What if I start wearing mom jeans?


Since I am no longer the home editor at Sunset and my mind has turned temporarily to travel, I've sort of fallen off my manic home makeover bandwagon. This also has to do with my newly refreshed urge to move out of our boxy, tiny house and into something a little more open, with a little better weather, and maybe some decent public schools nearby.
Yes, I am contemplating suburbia. Marin County, to be exact. Or sort of. I waffle. Part of me wants to raise cool city kids able to converse in Mandarin and navigate MUNI and enjoy a film in translation. And part of me remembers the childhood pleasures of hot summers, school yards with grass, and the feeling of having free reign over our little town.
A lot of my friends are crossing the Bay and settling into the land of parking lots and ice cream trucks. But I don't know. What if it makes us soft? What if my kids grow up thinking everyone is white? What if I start taking Pilates and walking around in my workout clothes with a giant nonfat iced latte in my hand at all times? It could happen.

A thing I like
I know he hasn't exactly fixed the economy (yet) and, well, the troops are still in Iraq. Healthcare looks like it's probably not going to get the radical full-body makeover it so desperately needs. But, I can't help it, I still love Obama with a purple passion. Which is why I like to waste my time scrolling through the White House Flickr page. My current favorite? This one of Michelle cradling a woman's face on Fourth of July. It's just so full of heart.

2 comments:

Petunia Face said...

We lived in the Outer Sunset when we first had Zoey. One day I was getting out of the backseat of my car holding tiny infant Zoey and my foot got caught on the strap of her diaper bag. I fell hard and fast without being able to put out my hands because I was holding Zoey--just straight down flat on the pavement, both of us. I screamed and then Zoey started really screaming.

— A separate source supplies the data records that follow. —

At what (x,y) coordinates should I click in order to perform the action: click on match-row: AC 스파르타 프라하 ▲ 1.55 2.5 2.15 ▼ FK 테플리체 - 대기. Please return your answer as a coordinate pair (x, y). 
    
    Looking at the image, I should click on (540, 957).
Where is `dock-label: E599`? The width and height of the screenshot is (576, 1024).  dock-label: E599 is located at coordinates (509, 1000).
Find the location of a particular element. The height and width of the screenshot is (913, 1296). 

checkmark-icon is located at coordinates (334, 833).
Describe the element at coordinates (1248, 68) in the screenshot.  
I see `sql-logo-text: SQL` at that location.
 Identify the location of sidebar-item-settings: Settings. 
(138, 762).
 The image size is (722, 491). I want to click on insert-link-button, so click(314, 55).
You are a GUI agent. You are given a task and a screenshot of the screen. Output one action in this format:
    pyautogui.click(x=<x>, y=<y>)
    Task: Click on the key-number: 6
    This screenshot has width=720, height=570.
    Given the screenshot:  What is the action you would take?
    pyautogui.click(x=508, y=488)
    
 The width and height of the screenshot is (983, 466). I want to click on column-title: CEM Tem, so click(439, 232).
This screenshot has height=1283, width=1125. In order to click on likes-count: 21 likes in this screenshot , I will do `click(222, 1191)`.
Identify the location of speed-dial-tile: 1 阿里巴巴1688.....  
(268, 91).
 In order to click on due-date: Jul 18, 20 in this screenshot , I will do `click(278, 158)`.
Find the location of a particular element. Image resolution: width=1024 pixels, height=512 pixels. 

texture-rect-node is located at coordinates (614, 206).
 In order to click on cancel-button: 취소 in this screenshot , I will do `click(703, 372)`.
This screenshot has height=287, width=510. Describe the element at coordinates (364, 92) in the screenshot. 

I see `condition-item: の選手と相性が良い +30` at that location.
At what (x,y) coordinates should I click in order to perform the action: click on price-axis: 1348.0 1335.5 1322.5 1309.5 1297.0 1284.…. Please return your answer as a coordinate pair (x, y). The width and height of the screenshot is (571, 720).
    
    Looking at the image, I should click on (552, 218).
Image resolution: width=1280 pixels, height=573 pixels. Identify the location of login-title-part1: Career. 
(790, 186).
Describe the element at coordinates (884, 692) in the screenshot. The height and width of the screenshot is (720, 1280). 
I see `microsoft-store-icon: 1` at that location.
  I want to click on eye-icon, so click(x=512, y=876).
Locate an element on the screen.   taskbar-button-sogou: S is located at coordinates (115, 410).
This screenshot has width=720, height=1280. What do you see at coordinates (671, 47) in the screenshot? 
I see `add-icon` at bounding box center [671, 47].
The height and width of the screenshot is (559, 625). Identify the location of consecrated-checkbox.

A guy stood talking on his cell phone not 15 feet away--he looked over but never asked me if I was ok or if my baby was ok, he just kept talking on his cell phone. That's when I decided to move back to Marin.

Not to say that someone would ask me if I were ok here. Who knows? I have yet to fall tripping out of my car again but if I did maybe someone would yell at me for getting too close to their Range Rover. I dunno. Still, I'm glad we moved back--the schools, the weather, blah blah. In some ways I feel like a salmon, spawning. My parents lived in the city when I was born and moved to Marin when I was 6 months old. We held out until Zoey was 10 months old.

Good luck with the decision! I know it's a hard one.
xo,
S

eltee said...

There's always Oakland. We lived there for five years and loved it. Love Kensington too but the whiteness of it all is a little weird.